> [Selected extract]:
════════

Michael Santoli
CNBC talking head. Markets, mostly. Maybe some baseball and movies.
- Utter buying panic in Walmart. The stock now topping 43x forward earnings for the next 12 months. Echo of last year's momentum stampede into Costco (which peaked on Feb. 13)?
- Why would a bailout be necessary when "one bitcoin still equals one bitcoin," as the acolytes like to say?
- The way the market continues to remain supported through rotation is creditable for sure. And I know everyone finds it somehow virtuous to see a less-concentrated tape with value over growth, cyclical beating tech and equal weight outpacing market-cap weight....
- But the torque's getting extreme, with 1/3 of S&P 500 stocks moving 5% this week and 1/12 Nasdaq stocks making a 52-week low yesterday. And every day of this pro-cylcial action means non-tech gets more expensive, pricing in the expected "run it hot" theme. S&P 500 Value now ~19x forward earnings.
- It's not near the top of the list of concerns about AI, but the way the buildout has everyone using "compute" as a noun is so grating. A new hill to defend (futilely).
- Quick note on Kevin Warsh's views on the Fed balance sheet. To the degree the balance sheet ever created major distortions in markets, economy or fiscal path - and I'm not persuaded it has - then those effects have radically diminished. Balance sheet relative to all Federal debt at post-GFC lows.
- Obviously much the same picture as a percentage of GDP, though the Fed balance sheet is not quite at post-GFC lows. Not a very meaningful relationship but we're back to 2013 levels in terms of balance sheet as a proportion of annual economic output.
- An unusually kinetic capital-markets backdrop - momentum blowoffs in metals and memory chips, dollar bouncing from multiyear lows, hundreds of billions in AI fundraising in the wings - has so far spared the core equity indexes. For how long? New column with the market setup for the week...
- Usually this sentiment stuff is not a timely cue for market moves, but as of yesterday the long-running Investors Intelligence survey showed the ratio of Bulls to bears rise to 4x and into the 95th percentile of all readings. (Chart from Strategas Research)
- (Capitalizing Bulls and lower-casing bears above was a typo, not a value judgment)
- The unifying feature of the momentum stampedes in memory/ metals is a viral story of acute physical scarcity. True/sustainable or not, a tale of squeeze dynamics/forced buying activates these aggressive parabolic moves. Also see constant opening pops/reversals in MU out of overnight Asia trade.
- Ultimately these aren't long-term value-creating dynamics - sort of anti-innovation. Interestingly, they also run counter/are a reaction to the other pole of speculation in which the slimpier the fundamentals the greater meme potential (quantum, space, TSLA starving the EV biz for future robots).

════════

> [Work instructions]:
Copy out the market commentary posts word for word, starting with "- An unusually" and going on through "a value judgment)".

> [Supplied material]:
════════

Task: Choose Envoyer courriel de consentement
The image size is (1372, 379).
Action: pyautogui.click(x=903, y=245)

════════

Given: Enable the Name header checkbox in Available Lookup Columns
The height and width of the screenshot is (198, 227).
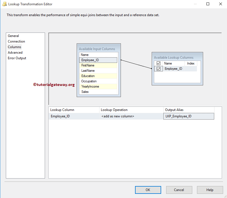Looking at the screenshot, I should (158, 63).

════════

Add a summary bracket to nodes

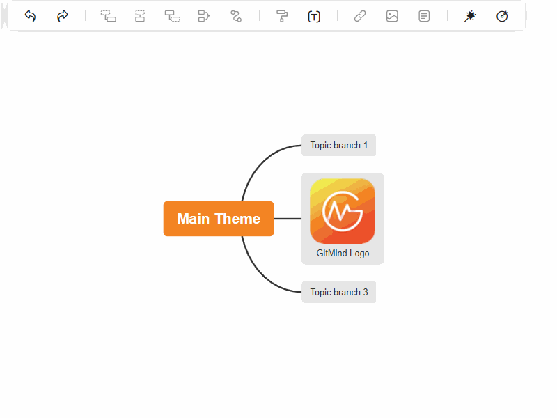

════════

> [Your response]:
- An unusually kinetic capital-markets backdrop - momentum blowoffs in metals and memory chips, dollar bouncing from multiyear lows, hundreds of billions in AI fundraising in the wings - has so far spared the core equity indexes. For how long? New column with the market setup for the week...
- Usually this sentiment stuff is not a timely cue for market moves, but as of yesterday the long-running Investors Intelligence survey showed the ratio of Bulls to bears rise to 4x and into the 95th percentile of all readings. (Chart from Strategas Research)
- (Capitalizing Bulls and lower-casing bears above was a typo, not a value judgment)